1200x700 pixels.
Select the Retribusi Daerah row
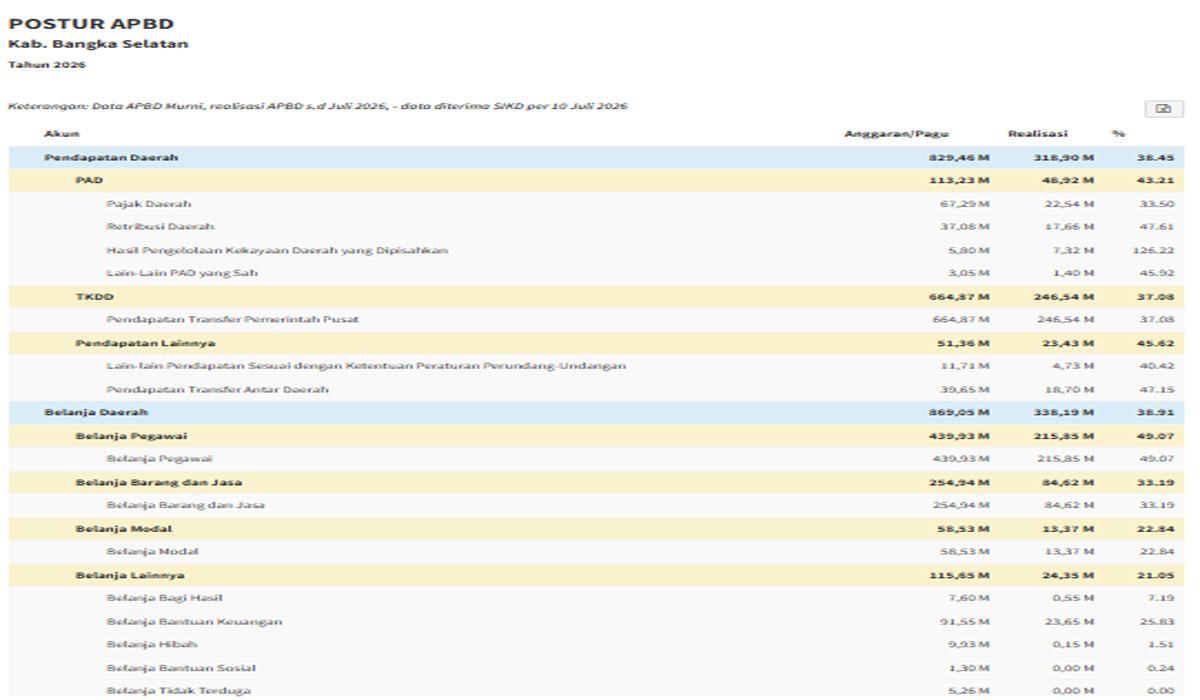596,227
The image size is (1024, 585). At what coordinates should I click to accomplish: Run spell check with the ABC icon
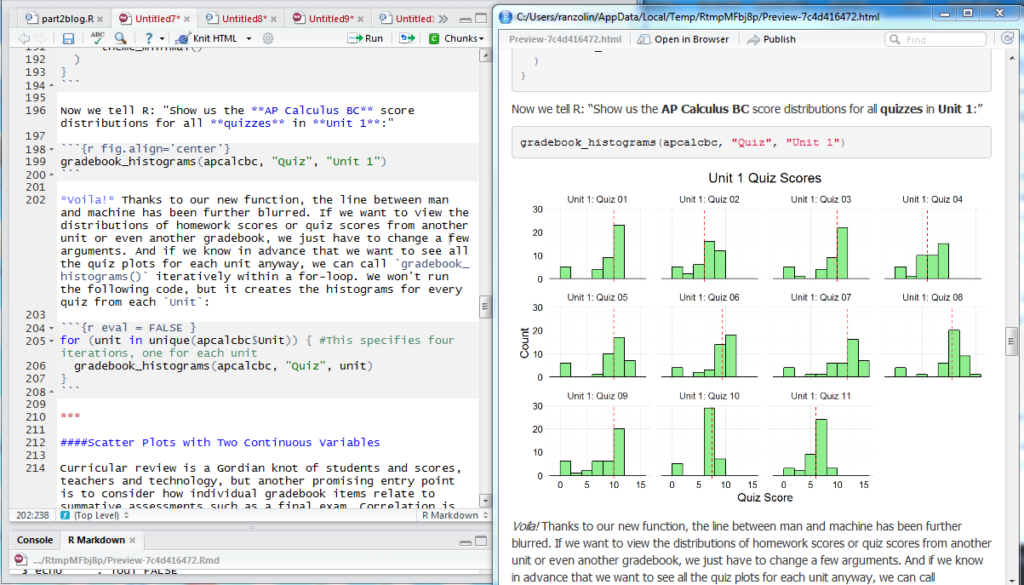click(99, 38)
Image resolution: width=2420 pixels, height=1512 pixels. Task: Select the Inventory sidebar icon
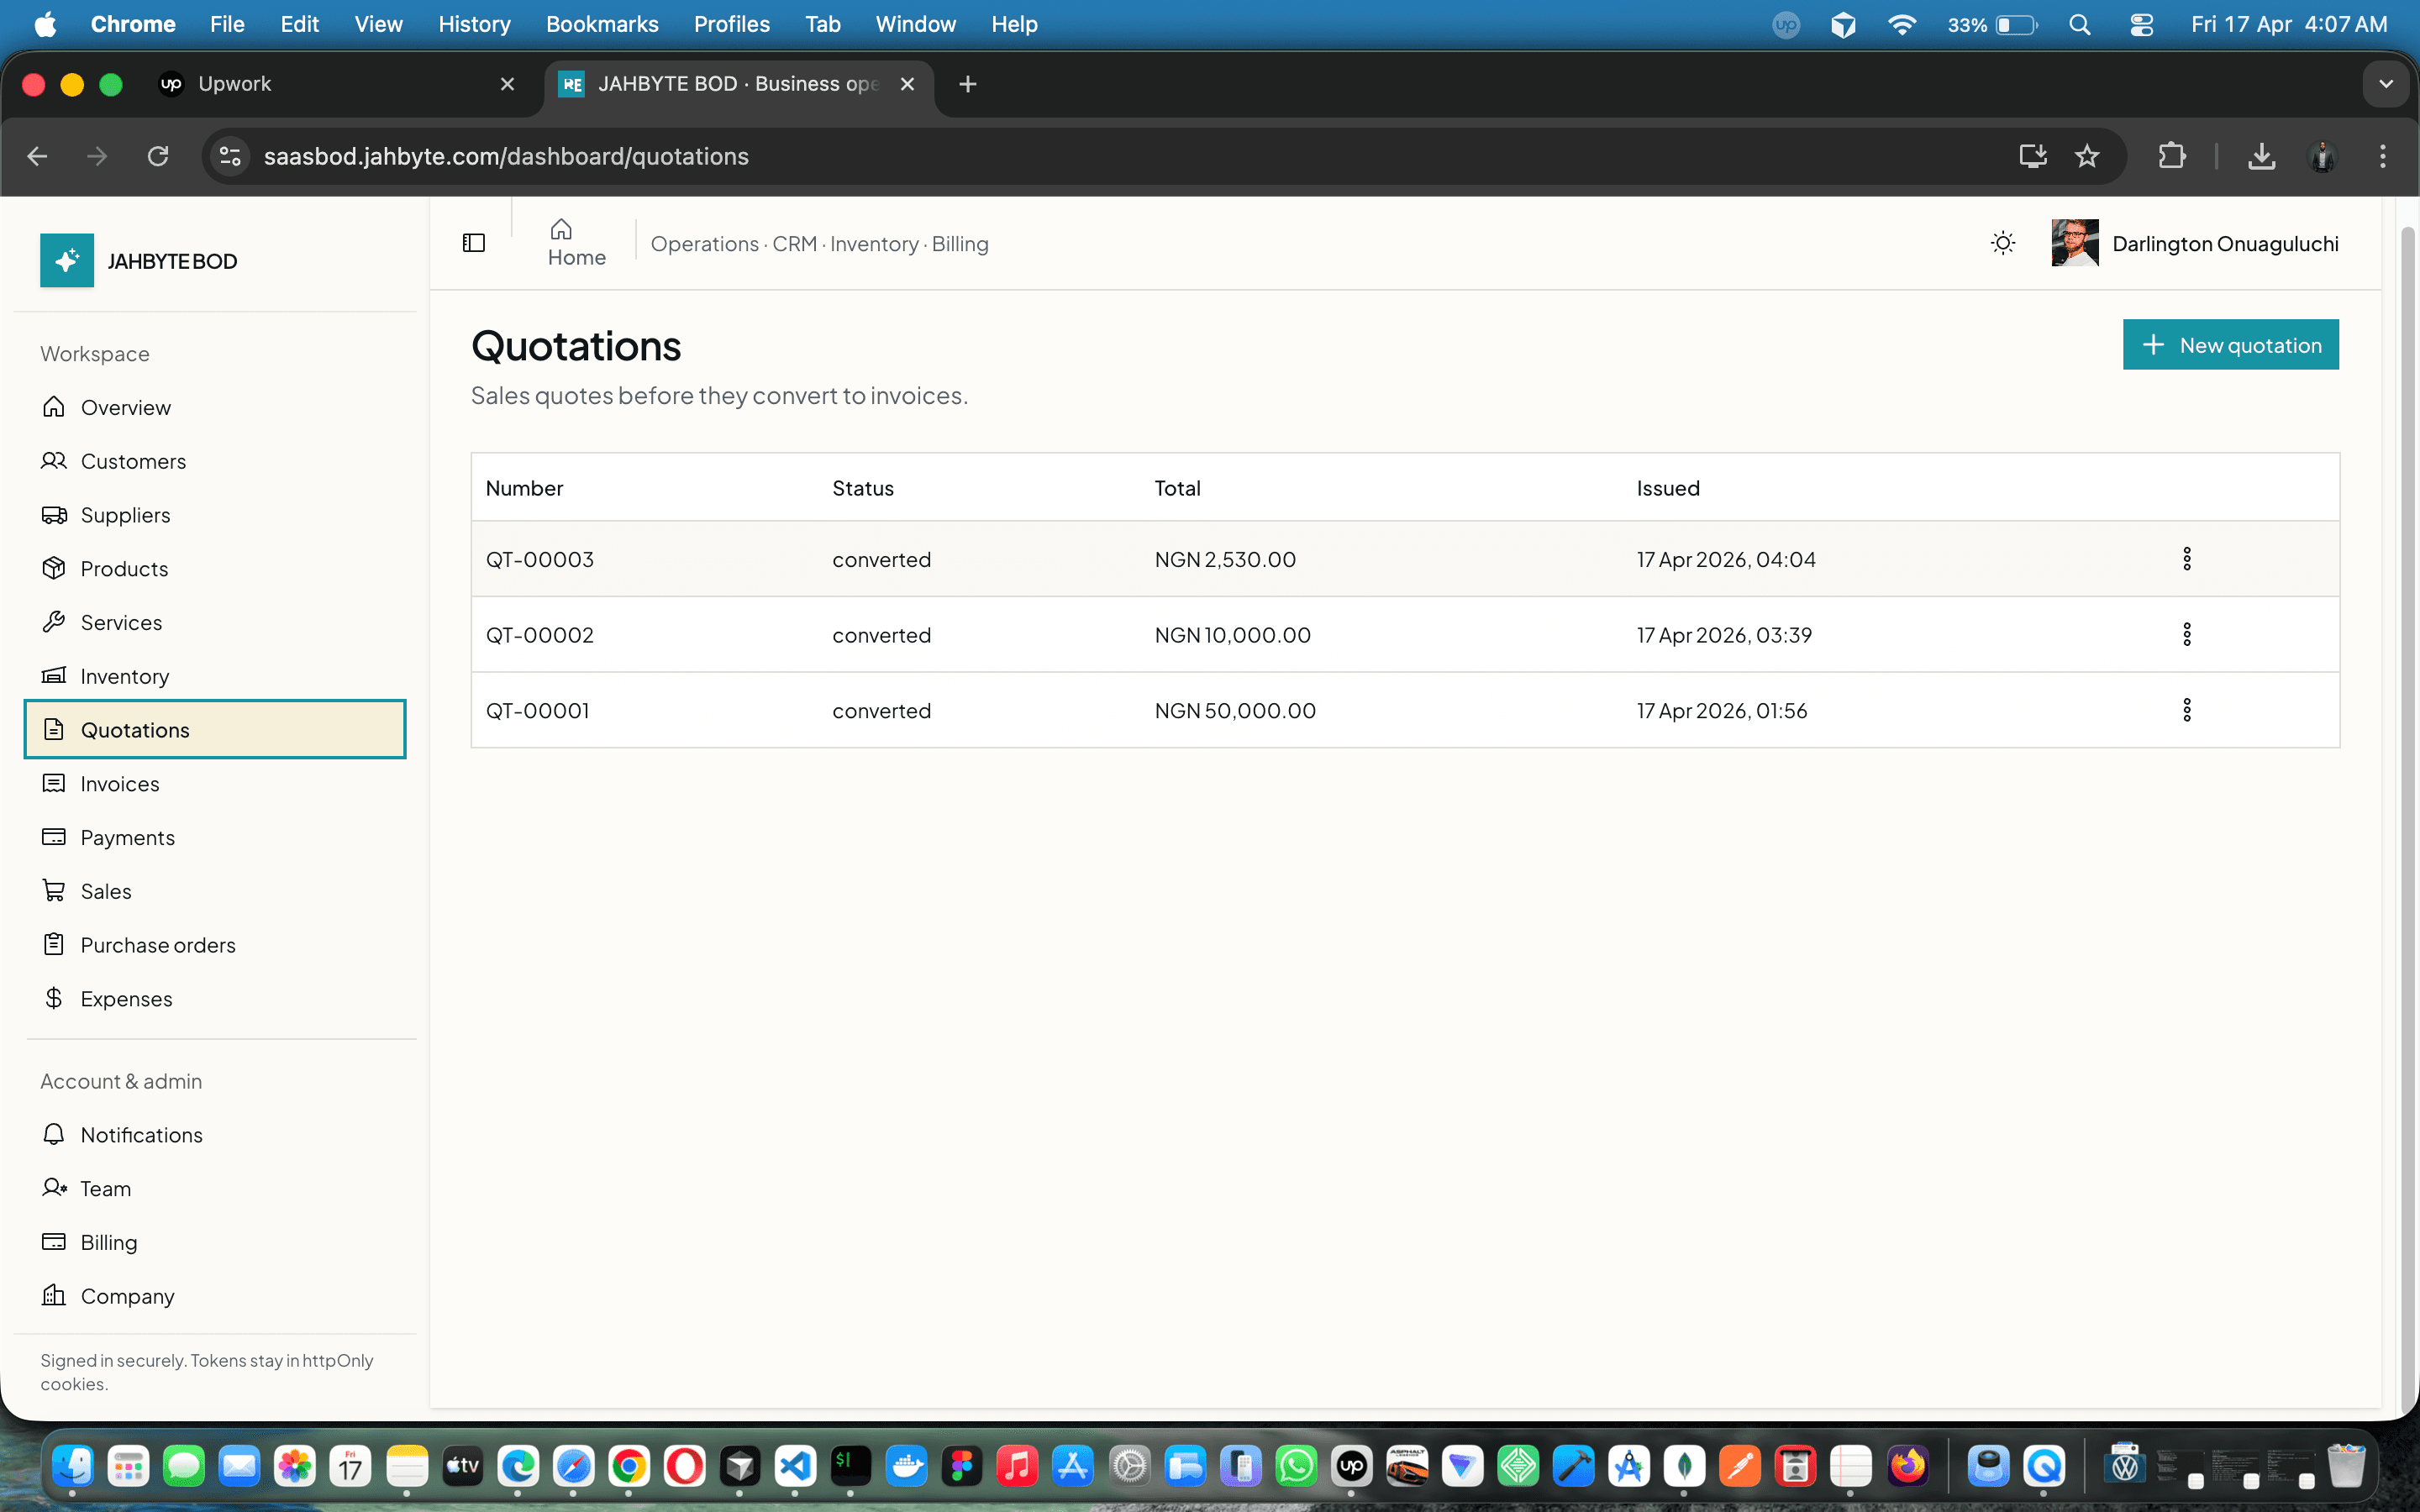coord(55,676)
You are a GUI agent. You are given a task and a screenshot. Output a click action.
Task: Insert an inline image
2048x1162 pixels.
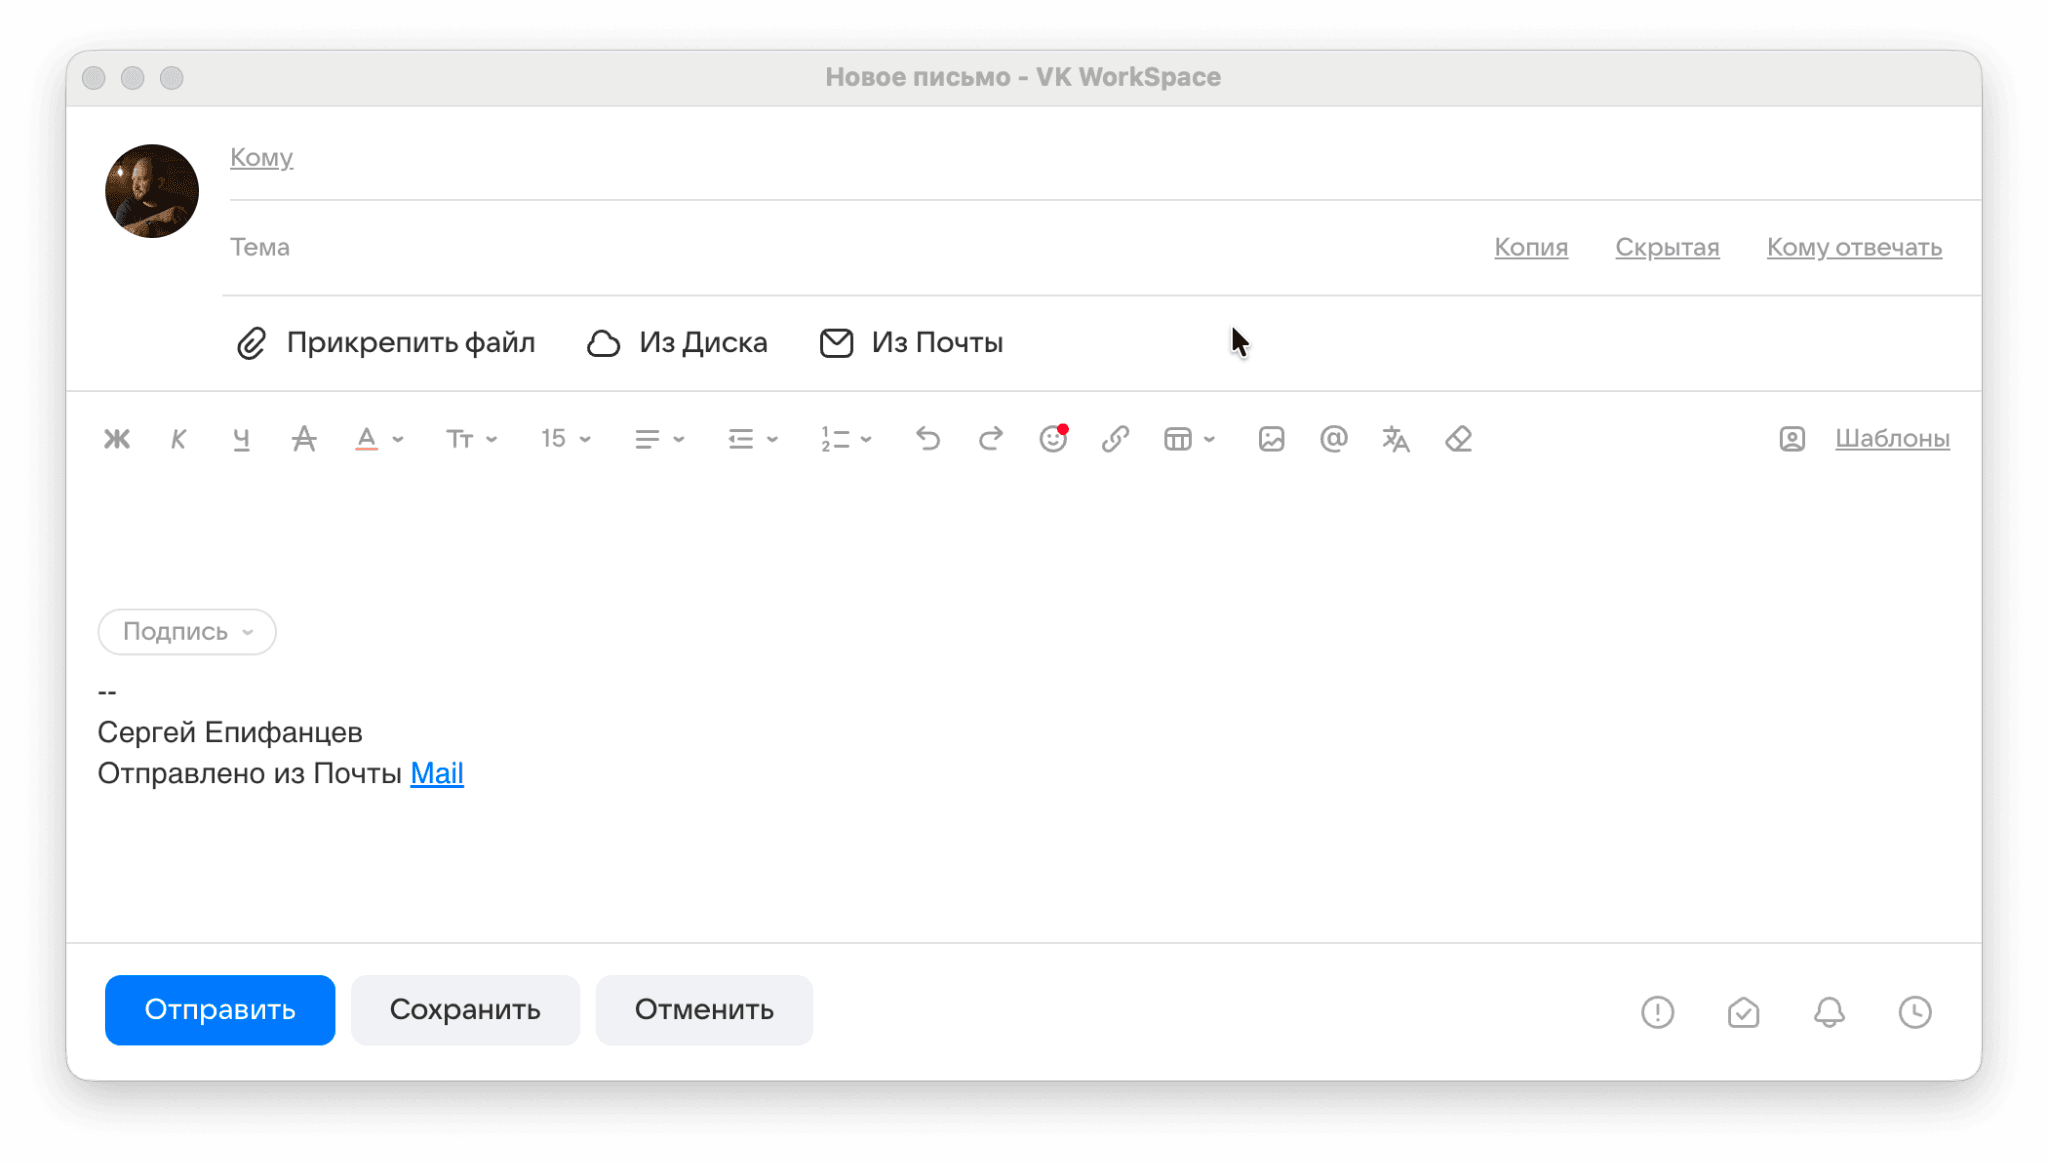(1271, 439)
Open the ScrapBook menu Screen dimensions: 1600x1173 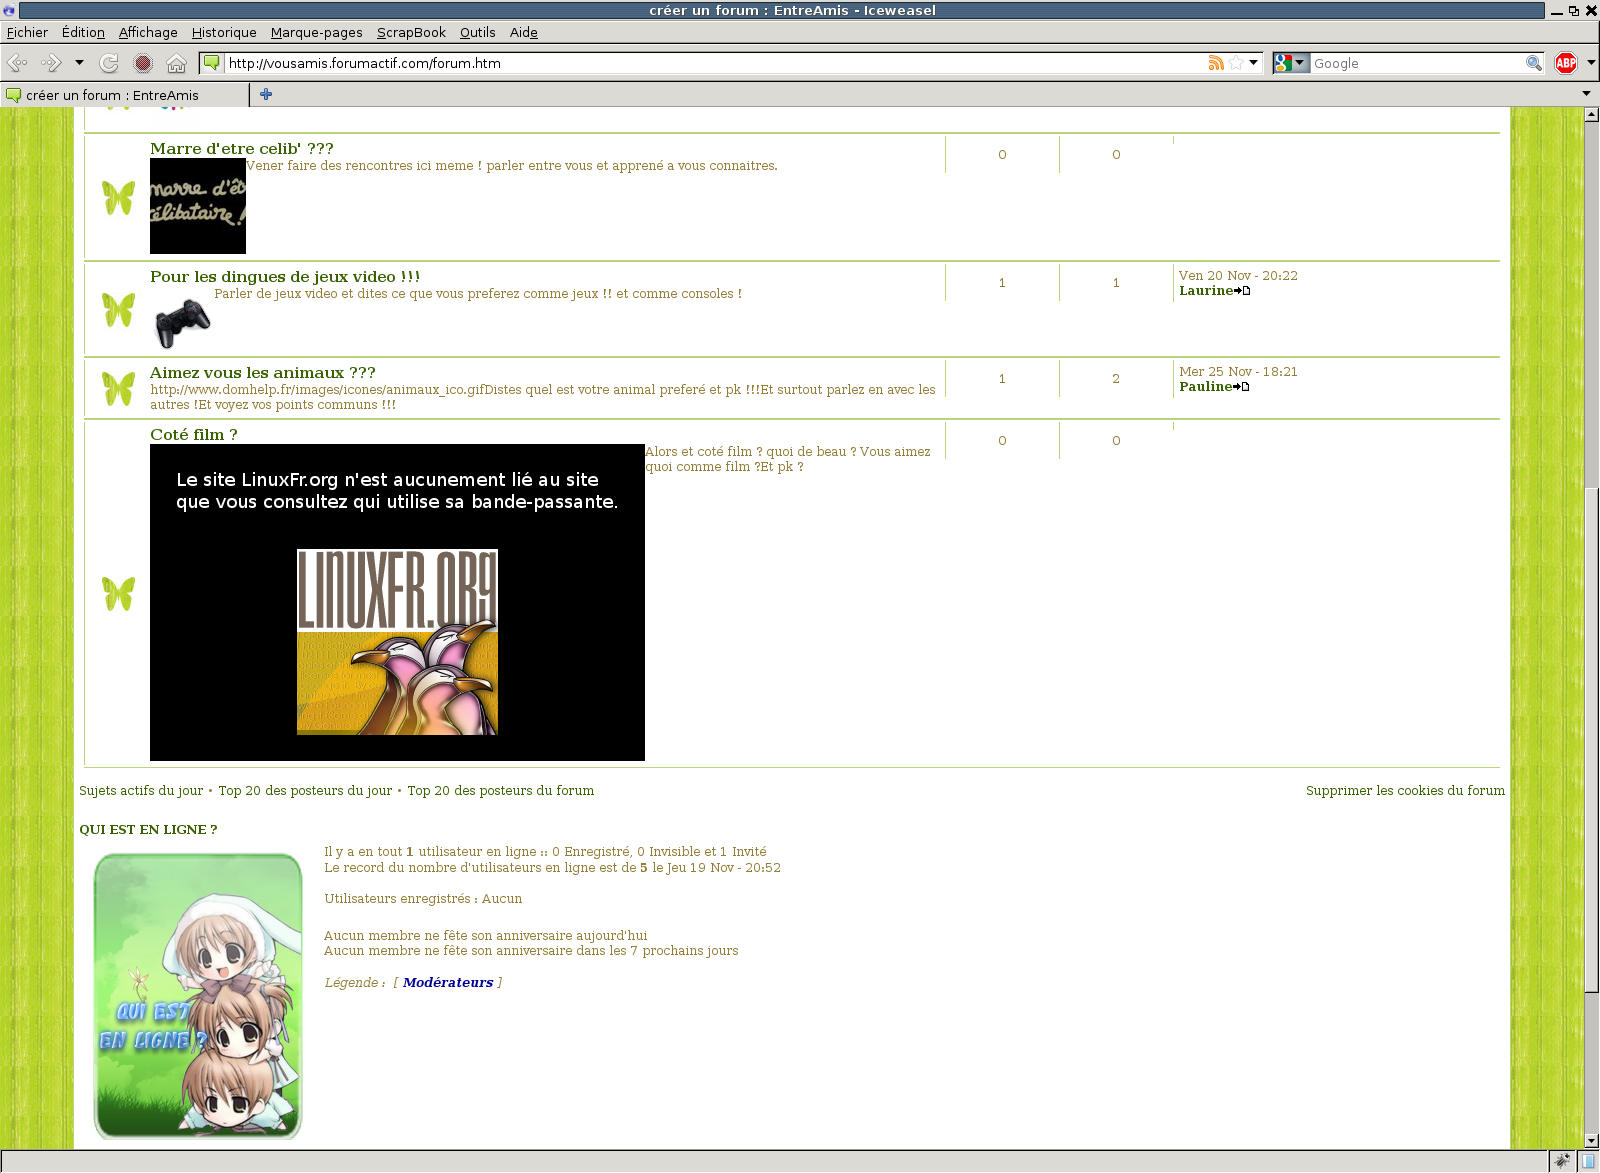(411, 32)
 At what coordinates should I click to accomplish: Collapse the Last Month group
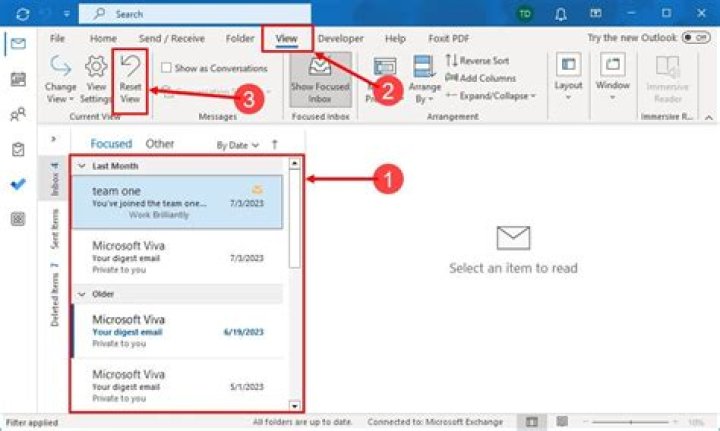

* * * * *

Set problem: Count the lines of the items above that contain the string "pixels", and give only the number.

Result below: 3